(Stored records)
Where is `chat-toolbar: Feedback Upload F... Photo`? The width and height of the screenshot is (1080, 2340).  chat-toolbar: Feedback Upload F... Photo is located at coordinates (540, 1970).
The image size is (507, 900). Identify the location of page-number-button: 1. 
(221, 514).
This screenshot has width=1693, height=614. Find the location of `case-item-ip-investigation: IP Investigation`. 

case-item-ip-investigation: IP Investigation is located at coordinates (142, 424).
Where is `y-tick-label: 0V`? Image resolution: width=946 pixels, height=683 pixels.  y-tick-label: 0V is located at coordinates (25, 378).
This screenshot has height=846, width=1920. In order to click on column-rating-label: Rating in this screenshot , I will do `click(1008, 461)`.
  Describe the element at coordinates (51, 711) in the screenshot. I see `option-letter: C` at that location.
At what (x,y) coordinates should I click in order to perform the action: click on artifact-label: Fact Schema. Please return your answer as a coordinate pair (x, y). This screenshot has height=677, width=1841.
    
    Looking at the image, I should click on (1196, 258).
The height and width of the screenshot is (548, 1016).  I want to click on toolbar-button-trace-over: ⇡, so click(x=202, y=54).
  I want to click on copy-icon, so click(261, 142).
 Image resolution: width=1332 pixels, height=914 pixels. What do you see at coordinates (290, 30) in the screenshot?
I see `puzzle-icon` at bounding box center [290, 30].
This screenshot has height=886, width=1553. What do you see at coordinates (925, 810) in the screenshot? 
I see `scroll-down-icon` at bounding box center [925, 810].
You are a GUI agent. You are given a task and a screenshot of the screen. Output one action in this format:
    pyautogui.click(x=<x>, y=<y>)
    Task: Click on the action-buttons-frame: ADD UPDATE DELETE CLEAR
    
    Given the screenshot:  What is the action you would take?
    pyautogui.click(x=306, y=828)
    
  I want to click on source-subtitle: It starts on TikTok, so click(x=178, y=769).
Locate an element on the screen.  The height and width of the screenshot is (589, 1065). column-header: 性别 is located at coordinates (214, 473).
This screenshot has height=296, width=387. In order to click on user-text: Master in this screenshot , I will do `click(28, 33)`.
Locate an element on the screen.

→ **Task description**
Write out every one of the lines above with no changes at all.

→ **Solution for this problem**
Where is `chat-toolbar: Feedback Upload F... Photo`? The width and height of the screenshot is (1080, 2340).  chat-toolbar: Feedback Upload F... Photo is located at coordinates (540, 1970).
The image size is (507, 900). Identify the location of page-number-button: 1. 
(221, 514).
This screenshot has width=1693, height=614. Find the location of `case-item-ip-investigation: IP Investigation`. 

case-item-ip-investigation: IP Investigation is located at coordinates (142, 424).
Where is `y-tick-label: 0V`? Image resolution: width=946 pixels, height=683 pixels.  y-tick-label: 0V is located at coordinates (25, 378).
This screenshot has height=846, width=1920. In order to click on column-rating-label: Rating in this screenshot , I will do `click(1008, 461)`.
  Describe the element at coordinates (51, 711) in the screenshot. I see `option-letter: C` at that location.
At what (x,y) coordinates should I click in order to perform the action: click on artifact-label: Fact Schema. Please return your answer as a coordinate pair (x, y). This screenshot has height=677, width=1841.
    
    Looking at the image, I should click on (1196, 258).
The height and width of the screenshot is (548, 1016).  I want to click on toolbar-button-trace-over: ⇡, so click(x=202, y=54).
  I want to click on copy-icon, so click(261, 142).
 Image resolution: width=1332 pixels, height=914 pixels. What do you see at coordinates (290, 30) in the screenshot?
I see `puzzle-icon` at bounding box center [290, 30].
This screenshot has height=886, width=1553. What do you see at coordinates (925, 810) in the screenshot? 
I see `scroll-down-icon` at bounding box center [925, 810].
You are a GUI agent. You are given a task and a screenshot of the screen. Output one action in this format:
    pyautogui.click(x=<x>, y=<y>)
    Task: Click on the action-buttons-frame: ADD UPDATE DELETE CLEAR
    
    Given the screenshot:  What is the action you would take?
    pyautogui.click(x=306, y=828)
    
  I want to click on source-subtitle: It starts on TikTok, so click(x=178, y=769).
Locate an element on the screen.  The height and width of the screenshot is (589, 1065). column-header: 性别 is located at coordinates (214, 473).
This screenshot has height=296, width=387. In order to click on user-text: Master in this screenshot , I will do `click(28, 33)`.
Locate an element on the screen.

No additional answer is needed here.